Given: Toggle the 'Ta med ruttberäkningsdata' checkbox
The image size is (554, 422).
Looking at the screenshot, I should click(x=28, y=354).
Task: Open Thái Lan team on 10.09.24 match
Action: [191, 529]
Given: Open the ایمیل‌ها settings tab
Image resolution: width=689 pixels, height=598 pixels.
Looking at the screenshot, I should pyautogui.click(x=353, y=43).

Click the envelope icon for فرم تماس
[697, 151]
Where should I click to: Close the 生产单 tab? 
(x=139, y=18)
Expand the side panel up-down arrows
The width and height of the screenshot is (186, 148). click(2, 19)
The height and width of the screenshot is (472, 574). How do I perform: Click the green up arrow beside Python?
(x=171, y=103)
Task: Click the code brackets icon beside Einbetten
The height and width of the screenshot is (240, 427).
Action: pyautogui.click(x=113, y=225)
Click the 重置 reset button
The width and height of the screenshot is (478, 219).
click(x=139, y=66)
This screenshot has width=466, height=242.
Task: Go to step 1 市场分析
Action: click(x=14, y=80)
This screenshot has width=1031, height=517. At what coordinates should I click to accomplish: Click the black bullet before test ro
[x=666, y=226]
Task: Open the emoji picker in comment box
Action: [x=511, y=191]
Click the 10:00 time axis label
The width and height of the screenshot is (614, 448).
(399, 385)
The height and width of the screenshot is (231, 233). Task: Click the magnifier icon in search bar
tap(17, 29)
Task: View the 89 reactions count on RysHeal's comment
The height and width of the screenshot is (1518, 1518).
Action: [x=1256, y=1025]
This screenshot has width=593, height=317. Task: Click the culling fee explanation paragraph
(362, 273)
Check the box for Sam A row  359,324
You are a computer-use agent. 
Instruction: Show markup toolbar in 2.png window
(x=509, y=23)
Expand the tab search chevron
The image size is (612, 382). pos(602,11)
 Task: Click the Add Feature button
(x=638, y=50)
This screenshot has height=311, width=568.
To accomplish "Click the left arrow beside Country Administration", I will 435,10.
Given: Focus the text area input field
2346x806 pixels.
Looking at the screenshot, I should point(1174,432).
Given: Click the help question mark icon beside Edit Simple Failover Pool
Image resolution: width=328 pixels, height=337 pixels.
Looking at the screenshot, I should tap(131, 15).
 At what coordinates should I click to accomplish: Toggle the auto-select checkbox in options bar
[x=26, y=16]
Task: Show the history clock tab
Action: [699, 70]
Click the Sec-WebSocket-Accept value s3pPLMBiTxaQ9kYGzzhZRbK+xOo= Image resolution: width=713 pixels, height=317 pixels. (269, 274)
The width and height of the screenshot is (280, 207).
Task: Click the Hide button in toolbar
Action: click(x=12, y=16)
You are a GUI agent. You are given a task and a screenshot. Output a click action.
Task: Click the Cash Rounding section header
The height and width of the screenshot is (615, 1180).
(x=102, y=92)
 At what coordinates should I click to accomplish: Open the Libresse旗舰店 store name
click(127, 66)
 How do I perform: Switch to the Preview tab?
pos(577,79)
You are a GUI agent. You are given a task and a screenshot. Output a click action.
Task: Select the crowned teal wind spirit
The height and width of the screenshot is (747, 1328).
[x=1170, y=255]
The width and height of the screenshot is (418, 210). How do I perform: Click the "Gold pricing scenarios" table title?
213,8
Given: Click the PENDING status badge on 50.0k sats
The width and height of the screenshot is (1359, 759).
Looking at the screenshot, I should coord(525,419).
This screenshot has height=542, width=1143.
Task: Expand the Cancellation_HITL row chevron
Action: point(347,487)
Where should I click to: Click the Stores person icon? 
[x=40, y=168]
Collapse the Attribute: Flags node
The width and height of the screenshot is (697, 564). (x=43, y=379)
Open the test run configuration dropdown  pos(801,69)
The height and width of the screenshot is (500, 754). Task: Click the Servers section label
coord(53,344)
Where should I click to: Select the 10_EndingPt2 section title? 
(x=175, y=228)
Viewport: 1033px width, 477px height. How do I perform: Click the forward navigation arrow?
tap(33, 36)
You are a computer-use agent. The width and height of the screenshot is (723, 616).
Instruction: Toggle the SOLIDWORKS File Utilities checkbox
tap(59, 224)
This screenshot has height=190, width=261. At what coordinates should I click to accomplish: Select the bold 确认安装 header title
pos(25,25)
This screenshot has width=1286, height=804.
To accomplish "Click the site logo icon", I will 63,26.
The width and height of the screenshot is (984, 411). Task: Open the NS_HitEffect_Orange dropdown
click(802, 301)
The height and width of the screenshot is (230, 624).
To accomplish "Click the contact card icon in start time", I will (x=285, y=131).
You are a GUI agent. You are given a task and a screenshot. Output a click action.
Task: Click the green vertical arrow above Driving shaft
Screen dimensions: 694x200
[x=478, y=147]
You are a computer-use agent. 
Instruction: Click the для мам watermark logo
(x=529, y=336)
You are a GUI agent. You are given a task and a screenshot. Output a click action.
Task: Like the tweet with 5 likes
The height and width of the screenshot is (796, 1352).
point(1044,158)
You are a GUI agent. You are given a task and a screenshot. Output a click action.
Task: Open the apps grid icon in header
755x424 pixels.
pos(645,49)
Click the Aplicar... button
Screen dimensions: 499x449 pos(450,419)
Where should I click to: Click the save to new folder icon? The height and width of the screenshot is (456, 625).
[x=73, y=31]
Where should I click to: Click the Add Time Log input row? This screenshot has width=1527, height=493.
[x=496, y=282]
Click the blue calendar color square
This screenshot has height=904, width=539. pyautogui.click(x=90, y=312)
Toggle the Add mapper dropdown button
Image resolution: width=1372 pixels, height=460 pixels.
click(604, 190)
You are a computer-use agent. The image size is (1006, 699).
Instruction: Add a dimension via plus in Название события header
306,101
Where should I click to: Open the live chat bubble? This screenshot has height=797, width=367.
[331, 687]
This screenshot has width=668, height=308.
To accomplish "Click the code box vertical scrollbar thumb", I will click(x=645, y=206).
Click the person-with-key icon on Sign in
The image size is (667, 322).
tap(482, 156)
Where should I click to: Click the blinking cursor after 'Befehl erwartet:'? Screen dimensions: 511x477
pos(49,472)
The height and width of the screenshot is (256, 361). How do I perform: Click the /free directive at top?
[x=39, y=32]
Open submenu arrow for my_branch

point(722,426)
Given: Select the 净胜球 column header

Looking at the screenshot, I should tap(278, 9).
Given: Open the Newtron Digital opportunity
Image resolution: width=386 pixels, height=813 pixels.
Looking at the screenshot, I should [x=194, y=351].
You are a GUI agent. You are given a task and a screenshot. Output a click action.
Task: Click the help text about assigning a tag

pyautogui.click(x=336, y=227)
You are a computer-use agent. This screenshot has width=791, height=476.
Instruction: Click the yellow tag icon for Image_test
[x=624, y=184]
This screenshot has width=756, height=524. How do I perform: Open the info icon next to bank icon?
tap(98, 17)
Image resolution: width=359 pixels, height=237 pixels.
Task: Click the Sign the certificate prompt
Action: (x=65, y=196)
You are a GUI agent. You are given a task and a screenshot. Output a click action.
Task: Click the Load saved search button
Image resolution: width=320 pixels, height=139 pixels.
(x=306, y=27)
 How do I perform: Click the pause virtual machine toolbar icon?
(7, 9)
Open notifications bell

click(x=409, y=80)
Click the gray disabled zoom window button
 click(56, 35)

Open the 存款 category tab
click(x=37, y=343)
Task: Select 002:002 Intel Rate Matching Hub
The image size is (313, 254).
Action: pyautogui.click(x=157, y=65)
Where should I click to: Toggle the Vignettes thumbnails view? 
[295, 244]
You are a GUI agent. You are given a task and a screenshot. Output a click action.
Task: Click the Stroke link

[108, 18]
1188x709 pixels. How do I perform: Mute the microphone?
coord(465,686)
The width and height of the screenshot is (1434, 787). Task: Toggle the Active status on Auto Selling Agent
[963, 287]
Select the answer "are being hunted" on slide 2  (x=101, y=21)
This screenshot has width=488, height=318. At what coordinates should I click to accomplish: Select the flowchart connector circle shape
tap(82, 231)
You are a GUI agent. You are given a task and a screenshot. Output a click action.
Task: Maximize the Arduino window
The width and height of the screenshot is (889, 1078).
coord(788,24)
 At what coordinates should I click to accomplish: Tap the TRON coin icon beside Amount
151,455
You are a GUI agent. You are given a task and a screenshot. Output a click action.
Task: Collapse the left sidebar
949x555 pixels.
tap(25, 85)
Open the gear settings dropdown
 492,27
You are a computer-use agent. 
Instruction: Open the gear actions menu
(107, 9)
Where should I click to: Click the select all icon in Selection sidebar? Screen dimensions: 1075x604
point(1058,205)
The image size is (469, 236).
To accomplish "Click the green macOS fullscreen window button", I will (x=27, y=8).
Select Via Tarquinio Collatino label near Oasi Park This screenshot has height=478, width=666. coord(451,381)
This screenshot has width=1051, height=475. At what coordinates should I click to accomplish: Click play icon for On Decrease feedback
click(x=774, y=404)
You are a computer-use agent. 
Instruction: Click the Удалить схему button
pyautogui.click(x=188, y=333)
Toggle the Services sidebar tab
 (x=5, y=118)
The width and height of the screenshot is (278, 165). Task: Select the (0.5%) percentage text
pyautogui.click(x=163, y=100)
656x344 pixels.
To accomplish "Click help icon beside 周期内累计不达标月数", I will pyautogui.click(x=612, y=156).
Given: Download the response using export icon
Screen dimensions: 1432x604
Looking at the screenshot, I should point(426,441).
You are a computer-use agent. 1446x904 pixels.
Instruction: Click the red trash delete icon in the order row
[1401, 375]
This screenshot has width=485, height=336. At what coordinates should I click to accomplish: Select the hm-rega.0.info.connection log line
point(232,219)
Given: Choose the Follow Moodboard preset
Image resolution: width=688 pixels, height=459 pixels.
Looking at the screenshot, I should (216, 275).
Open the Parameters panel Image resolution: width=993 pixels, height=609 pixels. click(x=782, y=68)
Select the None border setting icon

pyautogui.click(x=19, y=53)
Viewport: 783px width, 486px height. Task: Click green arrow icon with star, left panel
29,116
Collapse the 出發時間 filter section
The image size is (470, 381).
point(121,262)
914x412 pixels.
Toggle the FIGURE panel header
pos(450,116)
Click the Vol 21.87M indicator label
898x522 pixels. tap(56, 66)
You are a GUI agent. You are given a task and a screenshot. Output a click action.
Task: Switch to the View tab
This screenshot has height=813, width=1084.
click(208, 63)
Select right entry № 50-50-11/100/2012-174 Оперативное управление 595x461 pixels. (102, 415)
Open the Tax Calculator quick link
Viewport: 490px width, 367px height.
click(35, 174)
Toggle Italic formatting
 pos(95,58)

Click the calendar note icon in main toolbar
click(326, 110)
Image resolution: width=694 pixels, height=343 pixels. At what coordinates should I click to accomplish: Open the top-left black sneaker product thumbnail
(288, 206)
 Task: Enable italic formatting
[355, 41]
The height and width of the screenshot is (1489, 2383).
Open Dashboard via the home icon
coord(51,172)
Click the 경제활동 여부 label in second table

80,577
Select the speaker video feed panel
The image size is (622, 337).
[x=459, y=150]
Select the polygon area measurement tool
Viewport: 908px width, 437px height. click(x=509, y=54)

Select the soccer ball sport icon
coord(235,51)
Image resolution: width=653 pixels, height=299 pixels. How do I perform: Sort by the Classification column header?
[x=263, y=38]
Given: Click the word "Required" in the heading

● Assigned task
Everything from the first line above through the line that contains "Task: Click the code" should be duplicated exactly, please, and nothing beyond it.

● Result for this task
Given: Toggle the 'Ta med ruttberäkningsdata' checkbox
The image size is (554, 422).
Looking at the screenshot, I should click(x=28, y=354).
Task: Open Thái Lan team on 10.09.24 match
Action: [191, 529]
Given: Open the ایمیل‌ها settings tab
Image resolution: width=689 pixels, height=598 pixels.
Looking at the screenshot, I should pyautogui.click(x=353, y=43).

Click the envelope icon for فرم تماس
[697, 151]
Where should I click to: Close the 生产单 tab? 
(x=139, y=18)
Expand the side panel up-down arrows
The width and height of the screenshot is (186, 148). click(2, 19)
The height and width of the screenshot is (472, 574). How do I perform: Click the green up arrow beside Python?
(x=171, y=103)
Task: Click the code brackets icon beside Einbetten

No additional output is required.